Would you retype the AMC problem page below, from "## Next understand" to "the green ball?"?

====== SELECTED PASSAGE ======

This problem is from American Mathematics Contest 10B (AMC 10B, 2019). It is Question no. 17 of the AMC 10B 2019 Problem series.

## Next understand the problem

A red ball and a green ball are randomly and independently tossed into bins numbered with the positive integers so that for each ball, the probability that it is tossed into bin $k$ is $2^{-k}$ for $k = 1,2,3….$ What is the probability that the red ball is tossed into a higher-numbered bin than the green ball?
$\textbf{(A) } \frac{1}{4} \qquad\textbf{(B) } \frac{2}{7} \qquad\textbf{(C) } \frac{1}{3} \qquad\textbf{(D) } \frac{3}{8} \qquad\textbf{(E) } \frac{3}{7}$
##### Source of the problem
American Mathematical Contest 2019, AMC 10B Problem 17

### Probability

4/10
##### Suggested Book
Challenges and Thrills in Pre College Mathematics Excursion Of Mathematics

Do you really need a hint? Try it first!

====== RECORD SET ======

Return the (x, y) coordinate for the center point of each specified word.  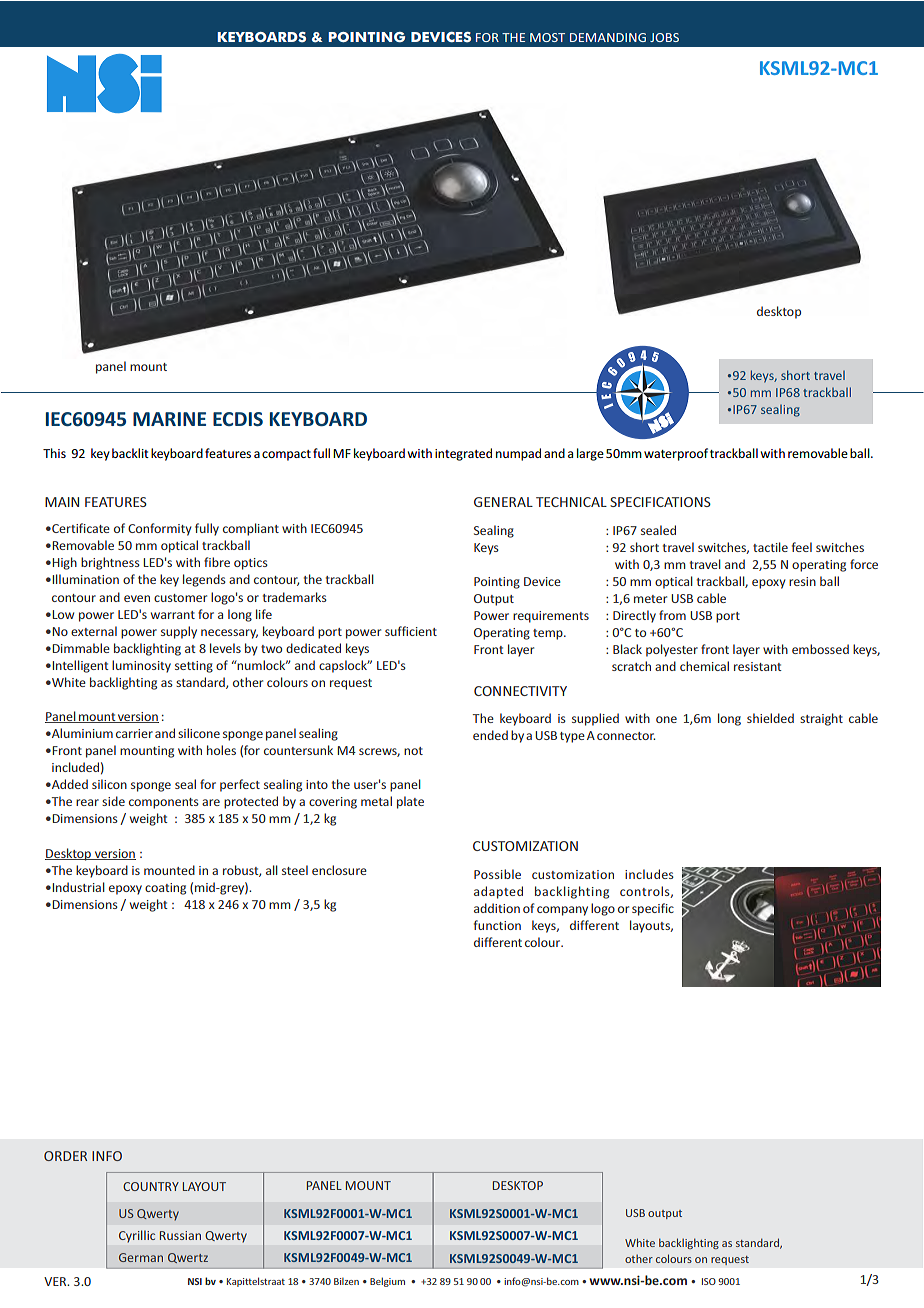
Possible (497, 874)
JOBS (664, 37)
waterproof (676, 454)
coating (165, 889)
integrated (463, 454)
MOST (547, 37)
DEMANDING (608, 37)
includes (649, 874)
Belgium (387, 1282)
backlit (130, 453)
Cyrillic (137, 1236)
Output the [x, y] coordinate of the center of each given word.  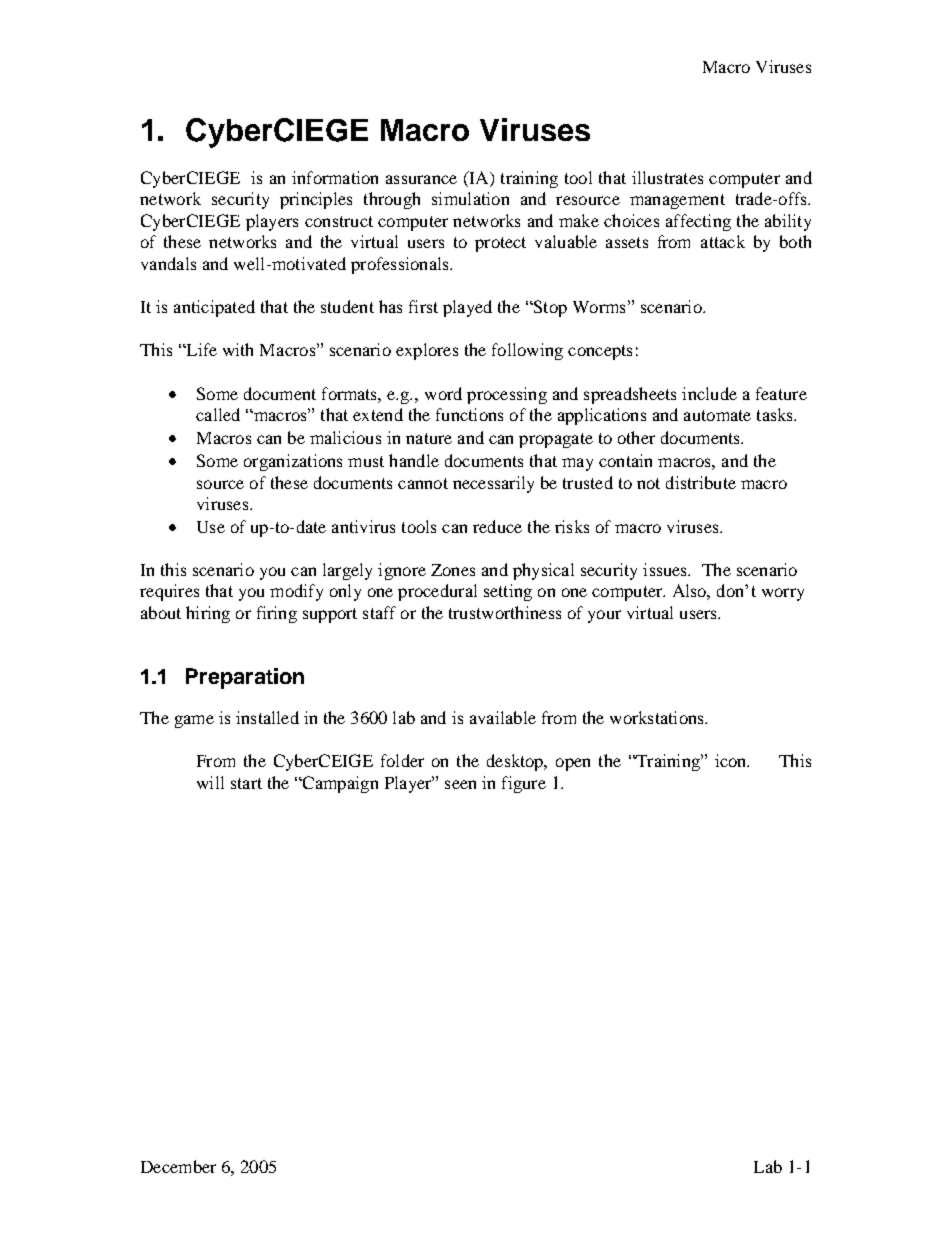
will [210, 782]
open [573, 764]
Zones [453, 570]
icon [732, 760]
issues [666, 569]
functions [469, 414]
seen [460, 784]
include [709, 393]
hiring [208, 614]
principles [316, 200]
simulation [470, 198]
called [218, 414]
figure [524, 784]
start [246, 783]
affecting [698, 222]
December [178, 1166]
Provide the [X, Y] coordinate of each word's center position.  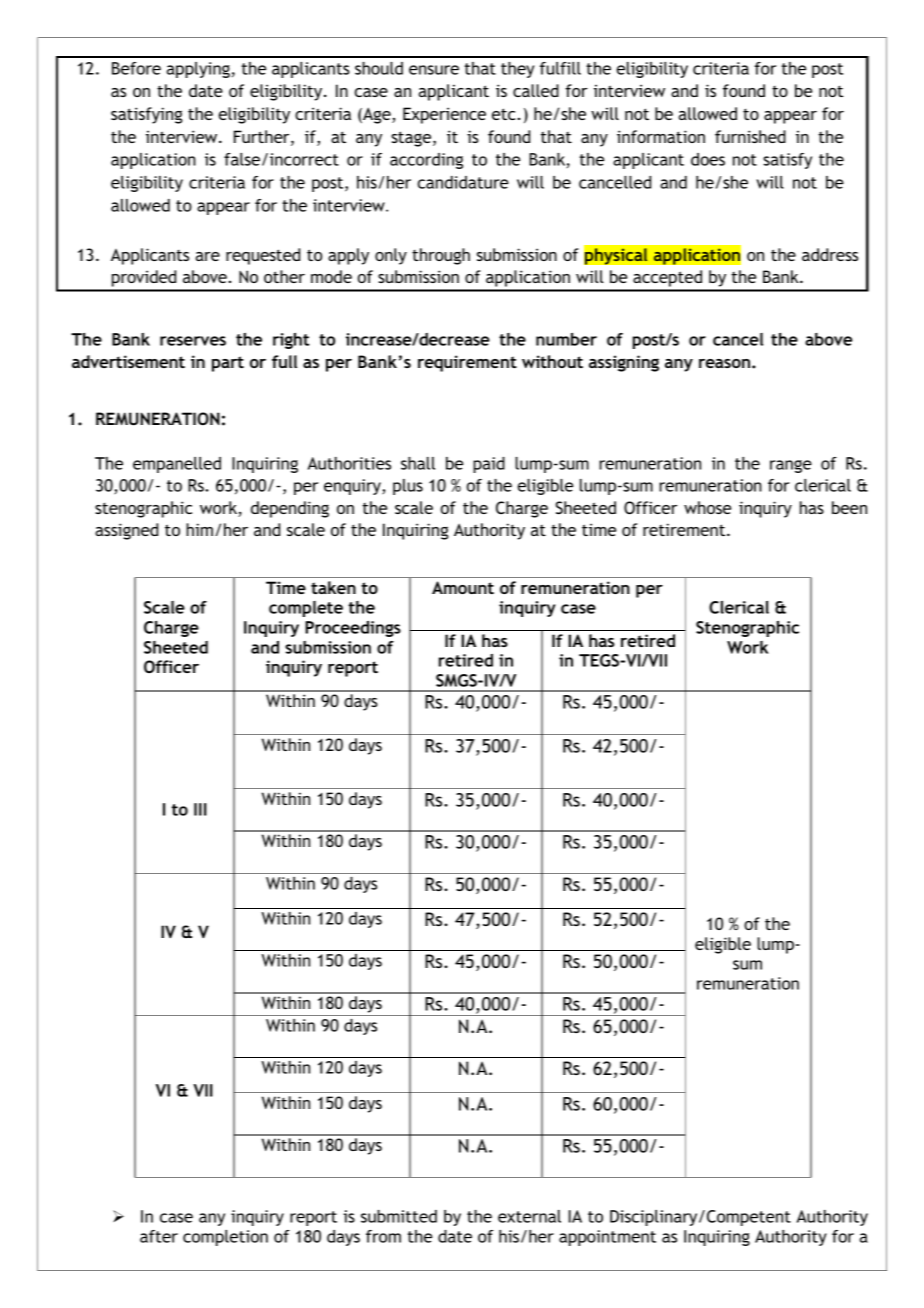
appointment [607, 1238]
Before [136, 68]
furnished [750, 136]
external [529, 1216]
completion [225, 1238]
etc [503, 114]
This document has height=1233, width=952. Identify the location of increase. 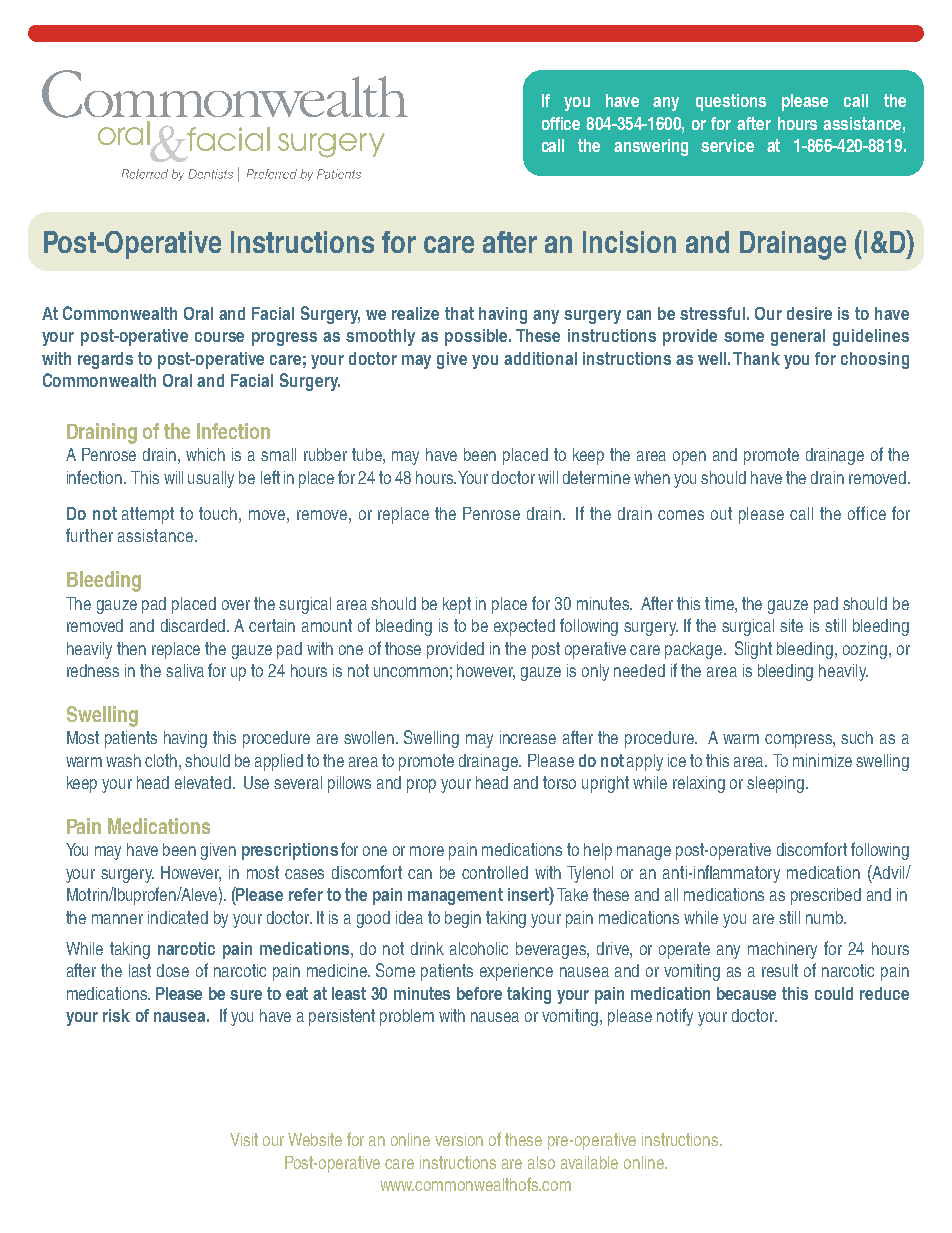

======
====== RECORD SET ======

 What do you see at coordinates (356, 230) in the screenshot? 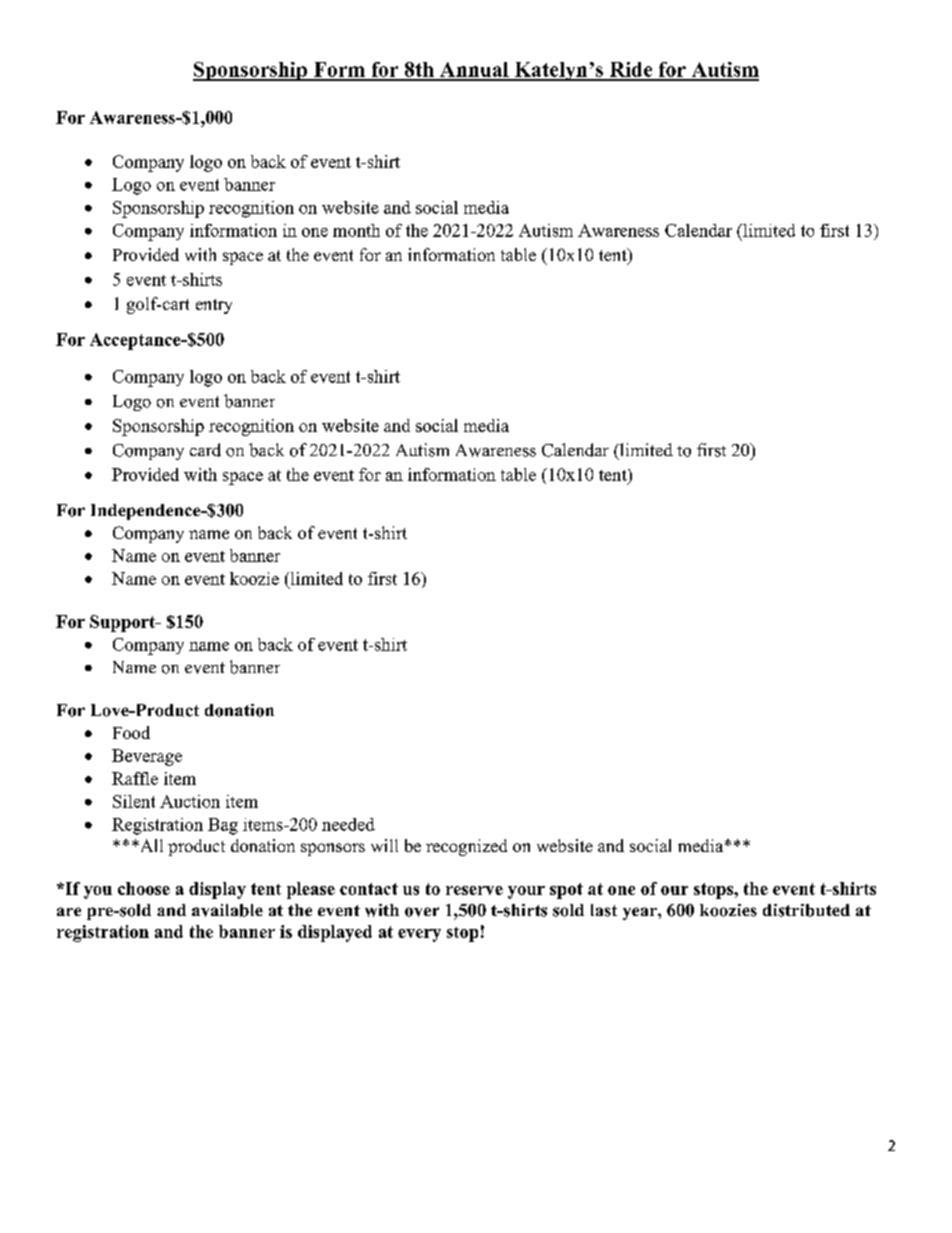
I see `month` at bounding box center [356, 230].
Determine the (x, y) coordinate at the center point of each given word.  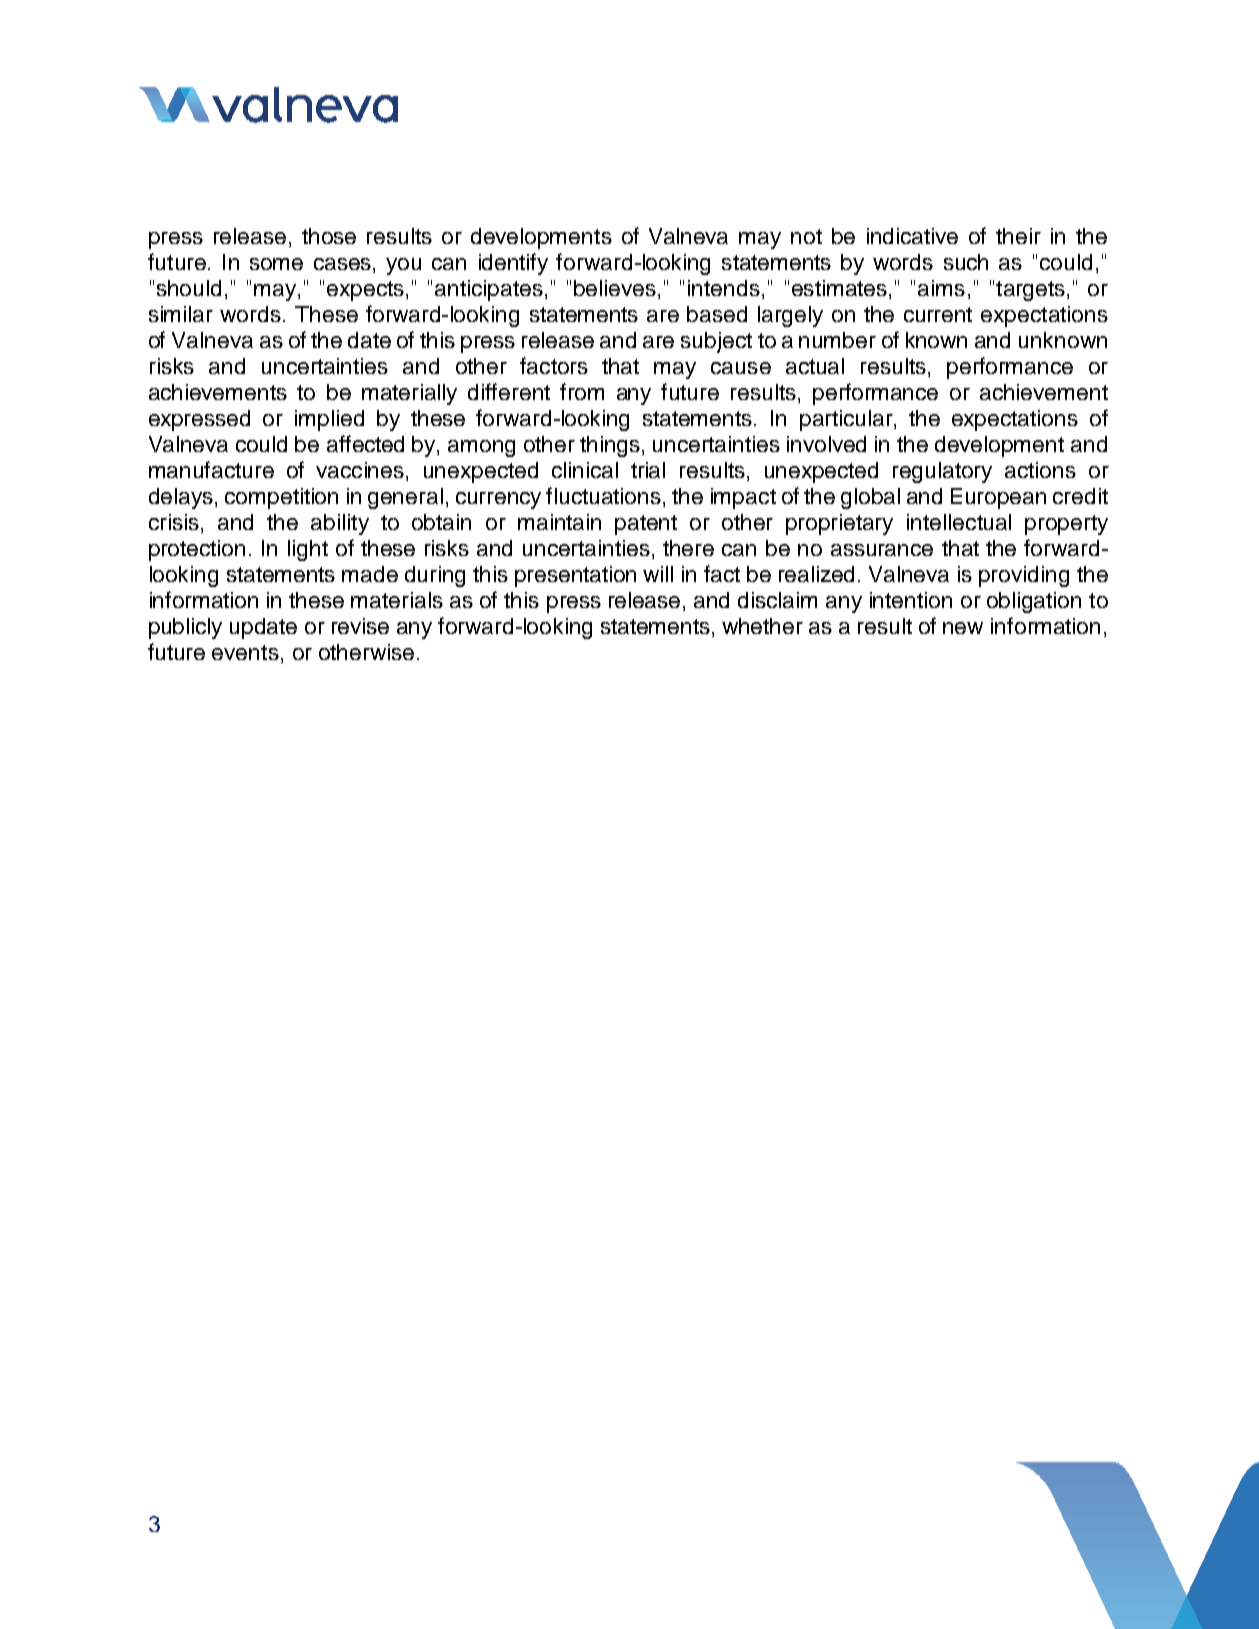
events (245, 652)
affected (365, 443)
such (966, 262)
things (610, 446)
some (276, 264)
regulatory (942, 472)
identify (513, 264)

======

### OUTPUT FOR THIS EXERCISE
## Next understand the problem

A red ball and a green ball are randomly and independently tossed into bins numbered with the positive integers so that for each ball, the probability that it is tossed into bin $k$ is $2^{-k}$ for $k = 1,2,3….$ What is the probability that the red ball is tossed into a higher-numbered bin than the green ball?